Screenshot grounding data
━━━━
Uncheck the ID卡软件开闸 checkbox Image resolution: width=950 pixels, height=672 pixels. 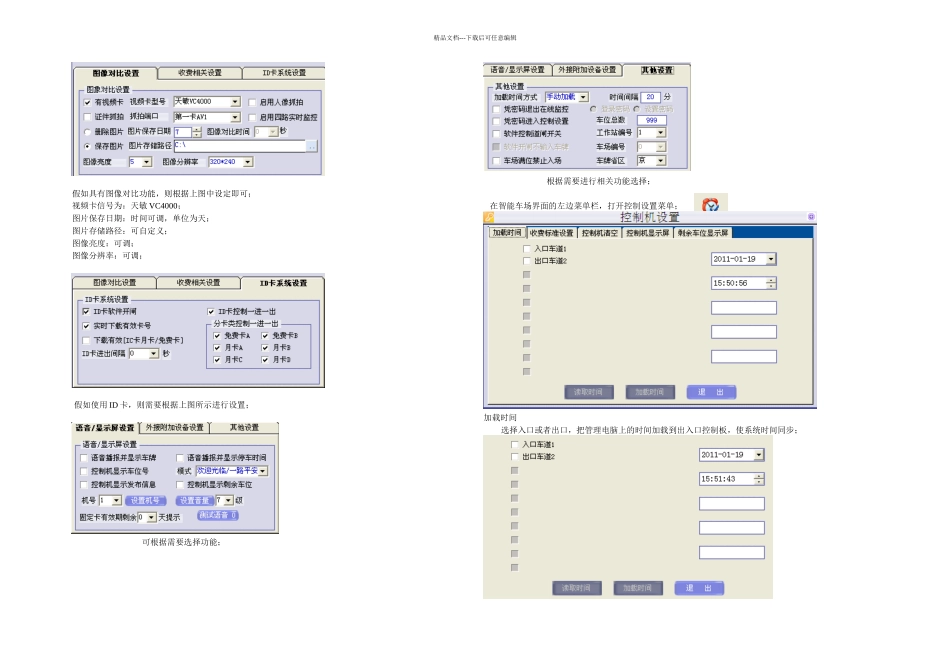point(86,311)
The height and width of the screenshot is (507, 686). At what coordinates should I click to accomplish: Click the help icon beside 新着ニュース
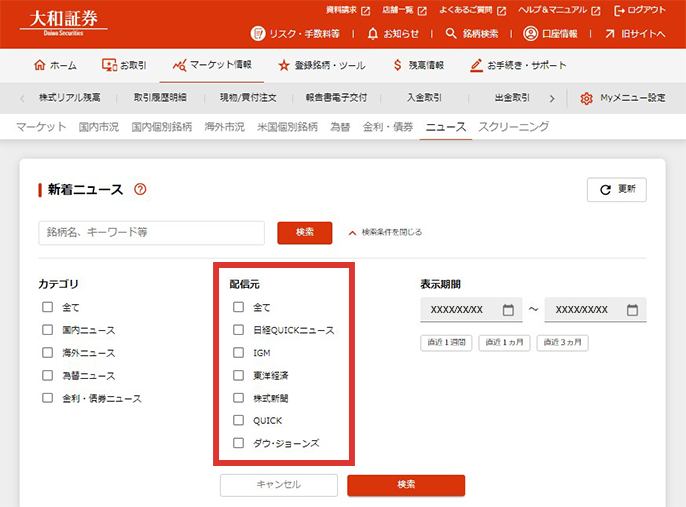(140, 189)
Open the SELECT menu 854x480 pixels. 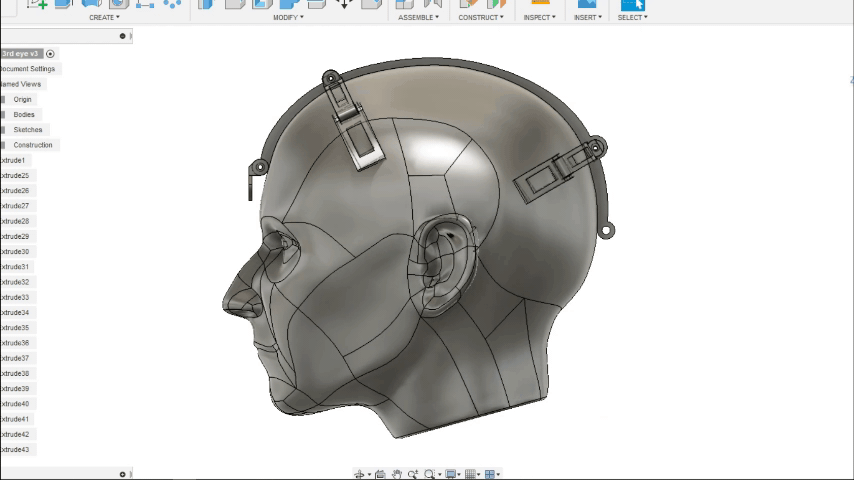click(632, 17)
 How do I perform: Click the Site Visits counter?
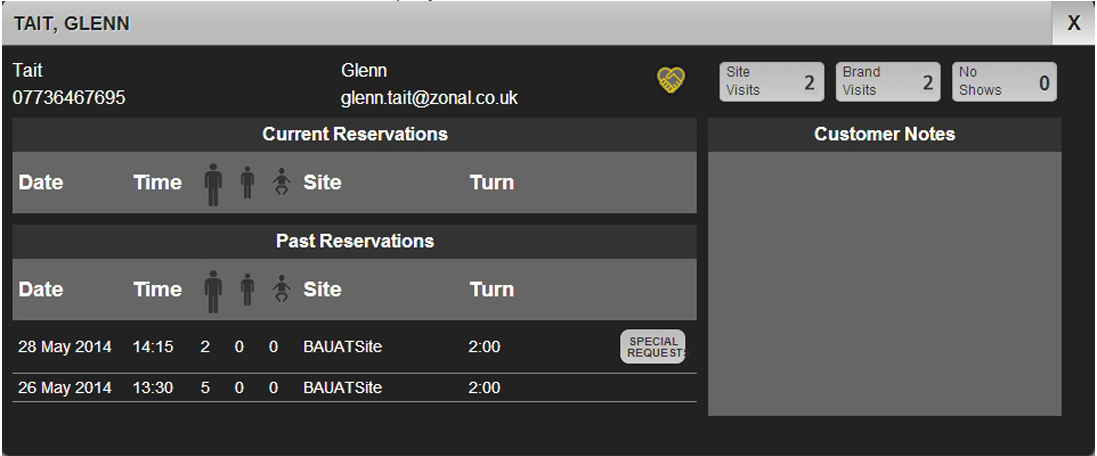pyautogui.click(x=772, y=82)
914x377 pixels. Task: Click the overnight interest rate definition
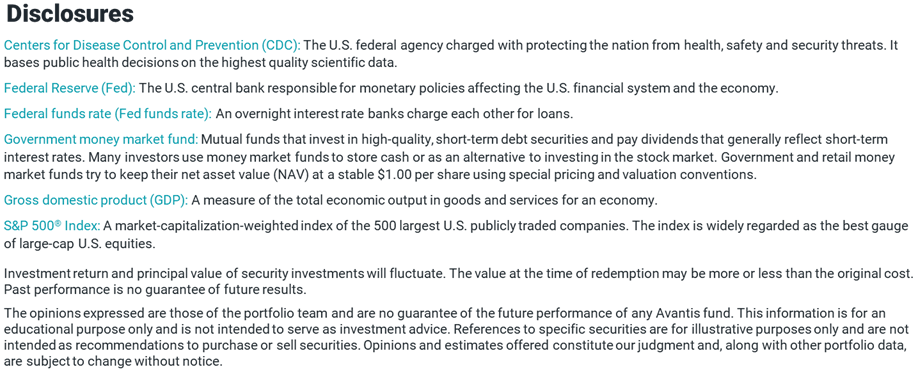[395, 114]
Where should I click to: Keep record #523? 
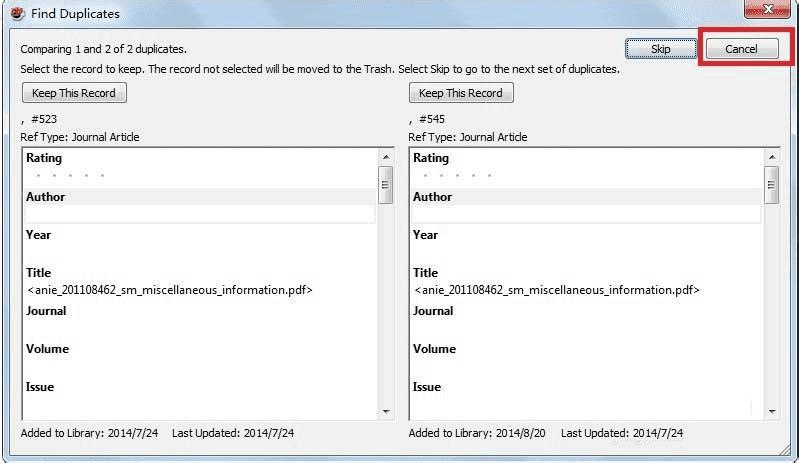[74, 93]
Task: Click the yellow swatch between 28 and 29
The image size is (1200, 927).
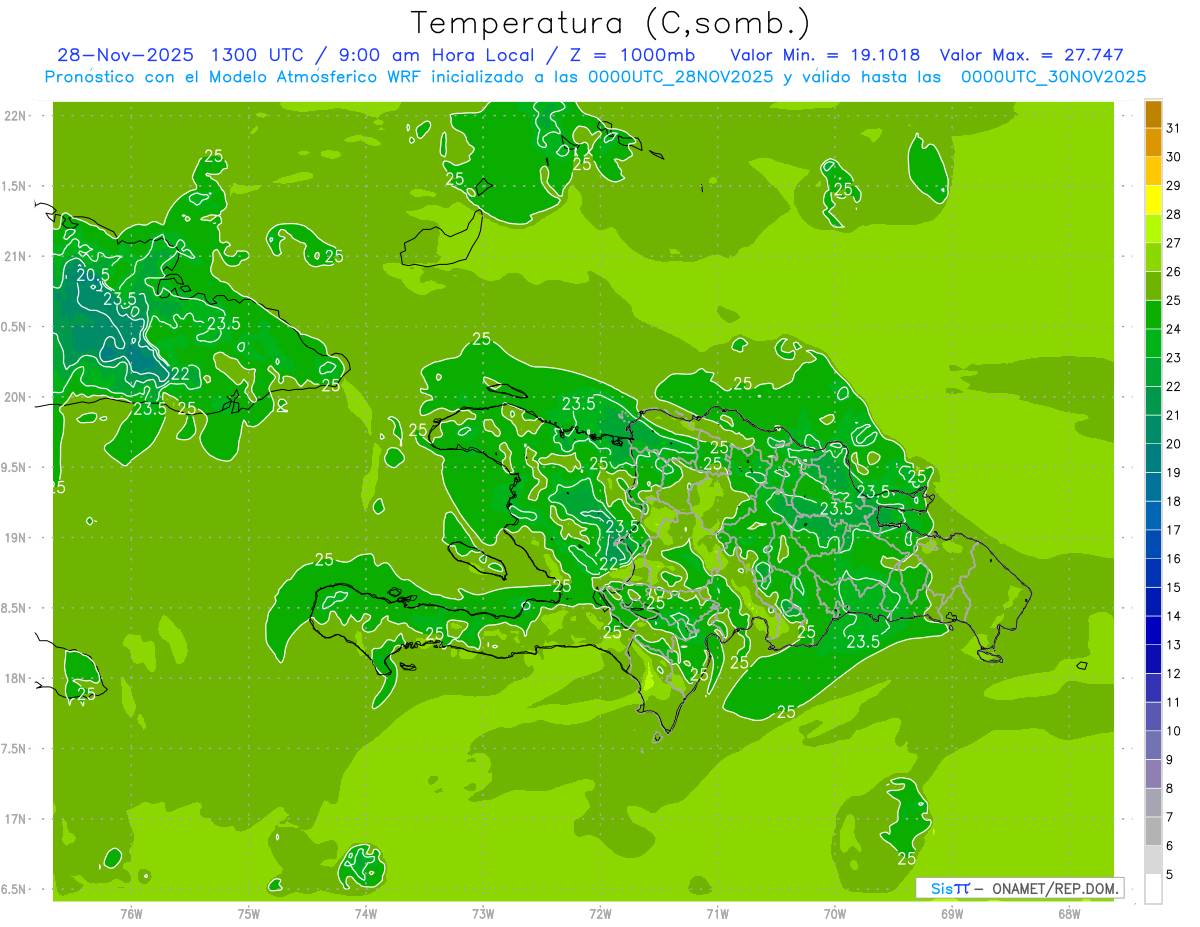Action: (1153, 200)
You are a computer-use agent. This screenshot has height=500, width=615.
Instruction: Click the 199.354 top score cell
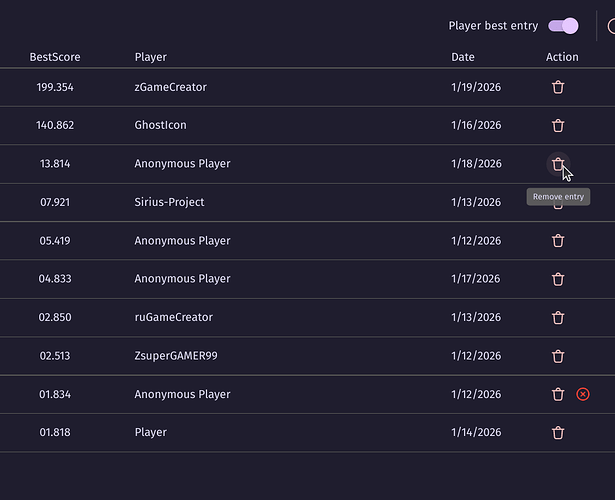[x=55, y=87]
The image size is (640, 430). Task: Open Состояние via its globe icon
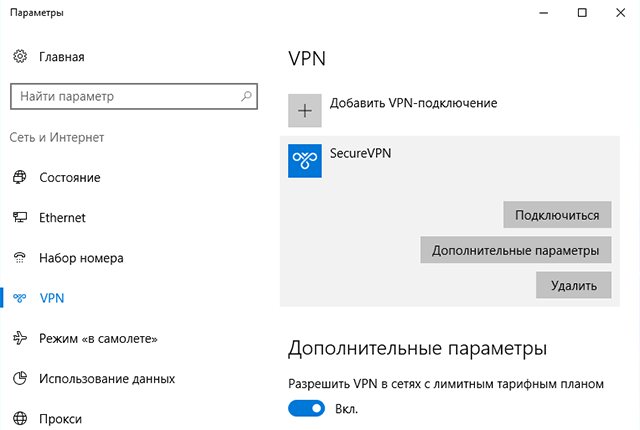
━━━━
TASK TO COMPLETE:
Set down word for word every line from the one containing "You are a computer-use" through the last line of the records above, both ends included. Leave out the pictures.

ANSWER BOX:
You are a computer-use agent. This screenshot has height=500, width=615.
Instruction: Click the 199.354 top score cell
[x=55, y=87]
The image size is (640, 430). Task: Open Состояние via its globe icon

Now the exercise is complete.